▸ **Work task**
Give back exactly the lines that start at the one containing "Task: Click the DB Preemmie gray range bar" and run to the end of the material below, both ends included.

[Opening The data section]

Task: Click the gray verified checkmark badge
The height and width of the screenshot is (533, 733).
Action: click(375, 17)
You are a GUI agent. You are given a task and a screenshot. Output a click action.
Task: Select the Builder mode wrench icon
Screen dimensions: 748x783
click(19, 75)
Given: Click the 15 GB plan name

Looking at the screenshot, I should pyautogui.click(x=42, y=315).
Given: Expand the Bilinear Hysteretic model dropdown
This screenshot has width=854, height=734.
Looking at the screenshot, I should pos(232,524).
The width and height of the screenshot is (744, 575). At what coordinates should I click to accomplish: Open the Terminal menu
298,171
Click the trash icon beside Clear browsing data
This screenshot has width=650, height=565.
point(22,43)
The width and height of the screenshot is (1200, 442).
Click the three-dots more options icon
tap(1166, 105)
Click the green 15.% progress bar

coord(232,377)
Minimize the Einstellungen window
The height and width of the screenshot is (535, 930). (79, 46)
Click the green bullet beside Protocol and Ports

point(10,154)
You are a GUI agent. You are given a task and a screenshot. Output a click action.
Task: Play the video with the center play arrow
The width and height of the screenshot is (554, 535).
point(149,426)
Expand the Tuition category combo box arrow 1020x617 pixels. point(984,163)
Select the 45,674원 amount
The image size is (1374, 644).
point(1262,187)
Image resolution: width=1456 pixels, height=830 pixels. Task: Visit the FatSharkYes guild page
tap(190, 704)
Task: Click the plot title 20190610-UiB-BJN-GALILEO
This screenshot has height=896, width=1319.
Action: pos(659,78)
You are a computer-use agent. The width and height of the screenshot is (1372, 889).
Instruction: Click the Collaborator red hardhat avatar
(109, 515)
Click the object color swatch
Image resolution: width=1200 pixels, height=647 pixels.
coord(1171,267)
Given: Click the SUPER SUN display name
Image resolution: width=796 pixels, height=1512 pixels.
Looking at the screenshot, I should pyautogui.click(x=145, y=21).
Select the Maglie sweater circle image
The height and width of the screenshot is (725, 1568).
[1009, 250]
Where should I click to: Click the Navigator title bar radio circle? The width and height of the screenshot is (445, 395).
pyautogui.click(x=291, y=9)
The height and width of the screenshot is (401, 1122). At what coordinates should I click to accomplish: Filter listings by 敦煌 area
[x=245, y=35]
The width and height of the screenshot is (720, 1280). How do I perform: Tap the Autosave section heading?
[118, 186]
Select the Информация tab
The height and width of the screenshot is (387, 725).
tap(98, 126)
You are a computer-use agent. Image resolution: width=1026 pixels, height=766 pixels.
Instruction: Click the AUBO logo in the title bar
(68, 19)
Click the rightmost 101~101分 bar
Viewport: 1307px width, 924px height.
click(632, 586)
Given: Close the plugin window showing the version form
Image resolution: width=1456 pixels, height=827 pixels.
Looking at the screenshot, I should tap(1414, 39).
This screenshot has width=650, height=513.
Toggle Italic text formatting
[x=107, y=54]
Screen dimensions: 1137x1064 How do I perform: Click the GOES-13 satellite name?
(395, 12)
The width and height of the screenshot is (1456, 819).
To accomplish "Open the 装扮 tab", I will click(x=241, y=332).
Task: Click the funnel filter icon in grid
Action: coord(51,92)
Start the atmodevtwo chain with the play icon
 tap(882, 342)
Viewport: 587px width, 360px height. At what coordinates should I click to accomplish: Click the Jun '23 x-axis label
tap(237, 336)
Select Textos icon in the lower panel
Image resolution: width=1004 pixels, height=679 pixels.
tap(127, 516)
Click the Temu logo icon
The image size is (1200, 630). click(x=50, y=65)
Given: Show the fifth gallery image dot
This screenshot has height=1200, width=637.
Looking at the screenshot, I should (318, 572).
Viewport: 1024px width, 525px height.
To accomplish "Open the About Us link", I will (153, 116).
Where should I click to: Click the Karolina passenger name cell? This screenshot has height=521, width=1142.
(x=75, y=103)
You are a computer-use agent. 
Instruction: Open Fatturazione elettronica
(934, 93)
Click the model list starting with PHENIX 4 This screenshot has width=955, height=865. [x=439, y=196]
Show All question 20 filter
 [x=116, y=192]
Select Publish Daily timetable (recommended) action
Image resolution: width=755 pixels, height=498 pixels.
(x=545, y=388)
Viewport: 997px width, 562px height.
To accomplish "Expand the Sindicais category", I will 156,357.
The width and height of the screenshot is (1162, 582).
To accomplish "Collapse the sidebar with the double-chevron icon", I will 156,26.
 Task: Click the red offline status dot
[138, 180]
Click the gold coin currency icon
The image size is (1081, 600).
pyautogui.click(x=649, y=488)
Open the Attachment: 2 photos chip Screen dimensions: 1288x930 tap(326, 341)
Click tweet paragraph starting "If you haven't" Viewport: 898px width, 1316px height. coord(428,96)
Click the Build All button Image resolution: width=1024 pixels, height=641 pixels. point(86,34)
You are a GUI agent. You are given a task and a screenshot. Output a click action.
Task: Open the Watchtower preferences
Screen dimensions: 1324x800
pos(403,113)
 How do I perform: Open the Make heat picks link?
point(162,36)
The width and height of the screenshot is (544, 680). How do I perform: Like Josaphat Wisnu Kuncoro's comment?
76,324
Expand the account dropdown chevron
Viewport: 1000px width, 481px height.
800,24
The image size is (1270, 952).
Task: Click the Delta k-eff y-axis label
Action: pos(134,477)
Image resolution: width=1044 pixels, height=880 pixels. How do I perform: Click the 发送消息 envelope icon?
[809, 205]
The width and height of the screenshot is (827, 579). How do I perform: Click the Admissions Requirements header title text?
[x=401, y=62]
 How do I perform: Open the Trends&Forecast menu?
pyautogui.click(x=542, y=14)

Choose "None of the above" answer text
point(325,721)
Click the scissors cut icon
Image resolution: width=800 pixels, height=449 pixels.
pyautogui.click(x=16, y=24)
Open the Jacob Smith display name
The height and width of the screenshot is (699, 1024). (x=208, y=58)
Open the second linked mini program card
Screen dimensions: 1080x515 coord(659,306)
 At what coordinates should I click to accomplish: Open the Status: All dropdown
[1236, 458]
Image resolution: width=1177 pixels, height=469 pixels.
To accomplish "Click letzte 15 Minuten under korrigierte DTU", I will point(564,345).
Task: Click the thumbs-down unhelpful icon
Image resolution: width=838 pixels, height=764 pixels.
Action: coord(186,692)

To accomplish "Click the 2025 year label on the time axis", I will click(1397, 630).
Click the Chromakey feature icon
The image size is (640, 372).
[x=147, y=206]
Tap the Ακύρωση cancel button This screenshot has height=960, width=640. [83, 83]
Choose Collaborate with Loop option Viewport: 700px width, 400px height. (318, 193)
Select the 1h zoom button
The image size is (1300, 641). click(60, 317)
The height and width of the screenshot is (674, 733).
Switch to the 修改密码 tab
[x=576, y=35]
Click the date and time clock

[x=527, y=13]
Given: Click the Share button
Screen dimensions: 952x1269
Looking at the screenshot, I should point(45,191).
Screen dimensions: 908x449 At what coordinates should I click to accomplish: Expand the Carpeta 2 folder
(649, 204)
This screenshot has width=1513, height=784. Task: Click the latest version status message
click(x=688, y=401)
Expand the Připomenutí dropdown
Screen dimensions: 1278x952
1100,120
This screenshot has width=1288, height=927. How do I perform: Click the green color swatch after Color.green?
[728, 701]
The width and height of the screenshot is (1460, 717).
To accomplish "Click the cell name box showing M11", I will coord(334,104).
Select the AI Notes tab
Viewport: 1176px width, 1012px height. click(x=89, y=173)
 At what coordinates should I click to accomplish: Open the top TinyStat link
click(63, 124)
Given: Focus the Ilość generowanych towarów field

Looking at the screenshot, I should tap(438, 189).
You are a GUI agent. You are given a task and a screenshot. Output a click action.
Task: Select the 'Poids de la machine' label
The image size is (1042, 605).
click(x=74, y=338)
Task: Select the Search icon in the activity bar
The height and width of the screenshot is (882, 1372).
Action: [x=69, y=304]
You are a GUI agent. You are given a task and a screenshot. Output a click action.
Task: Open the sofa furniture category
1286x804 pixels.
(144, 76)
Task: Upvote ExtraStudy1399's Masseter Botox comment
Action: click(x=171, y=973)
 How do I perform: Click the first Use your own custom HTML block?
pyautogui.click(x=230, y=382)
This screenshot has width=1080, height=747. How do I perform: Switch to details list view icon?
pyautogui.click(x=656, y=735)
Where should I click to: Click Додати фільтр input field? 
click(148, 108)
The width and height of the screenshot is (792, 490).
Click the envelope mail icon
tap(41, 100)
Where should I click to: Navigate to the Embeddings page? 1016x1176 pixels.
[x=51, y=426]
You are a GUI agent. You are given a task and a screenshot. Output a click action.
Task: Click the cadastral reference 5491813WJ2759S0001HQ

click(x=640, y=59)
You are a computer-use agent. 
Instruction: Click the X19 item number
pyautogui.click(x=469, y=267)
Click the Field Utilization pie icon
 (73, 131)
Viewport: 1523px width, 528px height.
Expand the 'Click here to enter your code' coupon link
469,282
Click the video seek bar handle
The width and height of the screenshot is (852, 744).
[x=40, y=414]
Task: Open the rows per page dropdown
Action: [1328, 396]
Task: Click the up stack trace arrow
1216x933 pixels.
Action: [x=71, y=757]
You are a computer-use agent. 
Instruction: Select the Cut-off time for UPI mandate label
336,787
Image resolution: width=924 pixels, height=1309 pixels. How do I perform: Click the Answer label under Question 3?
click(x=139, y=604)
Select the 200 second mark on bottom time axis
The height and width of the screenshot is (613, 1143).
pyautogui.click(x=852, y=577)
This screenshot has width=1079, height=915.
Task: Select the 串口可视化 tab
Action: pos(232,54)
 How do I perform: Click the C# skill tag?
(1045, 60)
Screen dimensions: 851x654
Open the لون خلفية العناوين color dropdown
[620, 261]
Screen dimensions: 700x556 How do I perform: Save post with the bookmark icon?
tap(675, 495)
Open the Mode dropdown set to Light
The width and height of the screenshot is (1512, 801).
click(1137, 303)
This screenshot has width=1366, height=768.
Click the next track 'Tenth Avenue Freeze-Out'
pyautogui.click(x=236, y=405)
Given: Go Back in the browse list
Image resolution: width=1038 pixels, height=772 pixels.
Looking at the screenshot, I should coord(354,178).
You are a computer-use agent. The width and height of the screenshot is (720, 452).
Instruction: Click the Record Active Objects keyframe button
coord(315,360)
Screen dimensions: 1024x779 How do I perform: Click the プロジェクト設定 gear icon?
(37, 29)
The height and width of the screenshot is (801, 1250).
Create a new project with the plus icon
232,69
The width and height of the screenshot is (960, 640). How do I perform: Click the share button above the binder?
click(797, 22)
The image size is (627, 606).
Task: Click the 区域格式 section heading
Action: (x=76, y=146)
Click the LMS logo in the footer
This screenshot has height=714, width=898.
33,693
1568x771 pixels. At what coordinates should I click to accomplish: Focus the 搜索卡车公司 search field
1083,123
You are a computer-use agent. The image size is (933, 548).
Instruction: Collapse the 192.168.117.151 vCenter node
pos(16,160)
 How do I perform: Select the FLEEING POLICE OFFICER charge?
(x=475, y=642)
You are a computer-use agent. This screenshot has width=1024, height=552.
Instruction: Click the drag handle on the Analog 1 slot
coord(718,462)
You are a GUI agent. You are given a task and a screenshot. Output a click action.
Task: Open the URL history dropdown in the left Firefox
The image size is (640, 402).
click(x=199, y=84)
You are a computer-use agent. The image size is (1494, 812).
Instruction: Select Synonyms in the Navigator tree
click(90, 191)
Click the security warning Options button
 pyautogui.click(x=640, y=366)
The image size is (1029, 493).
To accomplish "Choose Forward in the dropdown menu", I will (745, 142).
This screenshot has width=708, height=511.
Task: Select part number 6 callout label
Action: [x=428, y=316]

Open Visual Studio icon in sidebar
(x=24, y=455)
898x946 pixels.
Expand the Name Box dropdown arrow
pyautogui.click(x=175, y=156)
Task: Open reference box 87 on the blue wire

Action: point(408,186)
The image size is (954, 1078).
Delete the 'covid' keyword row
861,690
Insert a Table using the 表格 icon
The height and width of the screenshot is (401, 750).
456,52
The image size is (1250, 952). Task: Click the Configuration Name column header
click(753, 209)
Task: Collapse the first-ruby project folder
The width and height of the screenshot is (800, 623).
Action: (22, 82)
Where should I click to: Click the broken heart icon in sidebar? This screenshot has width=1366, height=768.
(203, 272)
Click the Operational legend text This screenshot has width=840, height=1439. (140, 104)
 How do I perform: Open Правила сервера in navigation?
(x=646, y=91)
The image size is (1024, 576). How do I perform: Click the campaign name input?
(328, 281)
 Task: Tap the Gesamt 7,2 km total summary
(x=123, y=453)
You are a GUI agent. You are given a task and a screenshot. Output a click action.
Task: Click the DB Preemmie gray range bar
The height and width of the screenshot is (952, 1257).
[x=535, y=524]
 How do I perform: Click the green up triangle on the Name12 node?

[Closing The data section]

▸ **Written answer**
Task: Click the DB Preemmie gray range bar
The height and width of the screenshot is (952, 1257).
[x=535, y=524]
 How do I perform: Click the green up triangle on the Name12 node?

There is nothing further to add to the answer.